▸ Task details
Lines with the word "computer" in them are the ones to copy from the records.

Records excerpted from a collection:
□ □ □ □ □ □ □
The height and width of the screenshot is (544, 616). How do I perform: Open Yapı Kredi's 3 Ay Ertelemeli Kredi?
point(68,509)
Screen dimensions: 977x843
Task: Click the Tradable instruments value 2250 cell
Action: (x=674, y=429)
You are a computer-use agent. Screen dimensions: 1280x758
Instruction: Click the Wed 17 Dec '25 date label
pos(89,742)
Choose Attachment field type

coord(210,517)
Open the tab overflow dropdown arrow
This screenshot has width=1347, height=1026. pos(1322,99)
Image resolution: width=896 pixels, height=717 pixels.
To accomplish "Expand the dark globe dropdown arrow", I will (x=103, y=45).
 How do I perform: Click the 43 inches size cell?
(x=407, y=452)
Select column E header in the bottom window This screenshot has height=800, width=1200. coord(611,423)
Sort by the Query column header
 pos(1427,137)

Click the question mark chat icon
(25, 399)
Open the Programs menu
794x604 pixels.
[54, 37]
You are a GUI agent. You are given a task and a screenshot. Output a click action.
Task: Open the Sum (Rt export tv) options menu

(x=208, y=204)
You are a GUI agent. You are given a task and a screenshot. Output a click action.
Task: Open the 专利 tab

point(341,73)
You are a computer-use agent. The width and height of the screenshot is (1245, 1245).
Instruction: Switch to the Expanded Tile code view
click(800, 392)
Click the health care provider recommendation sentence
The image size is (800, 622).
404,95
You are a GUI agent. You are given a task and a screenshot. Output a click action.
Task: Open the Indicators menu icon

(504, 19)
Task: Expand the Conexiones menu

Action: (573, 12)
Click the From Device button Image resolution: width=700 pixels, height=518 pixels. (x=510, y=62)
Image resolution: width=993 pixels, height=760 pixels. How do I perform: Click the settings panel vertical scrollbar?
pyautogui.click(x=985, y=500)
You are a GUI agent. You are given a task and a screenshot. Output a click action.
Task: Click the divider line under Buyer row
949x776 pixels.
□ □ □ □ □ □ □
▸ Response
You are a computer-use agent. Screen dimensions: 1280x758
You are a computer-use agent. The width and height of the screenshot is (1245, 1245).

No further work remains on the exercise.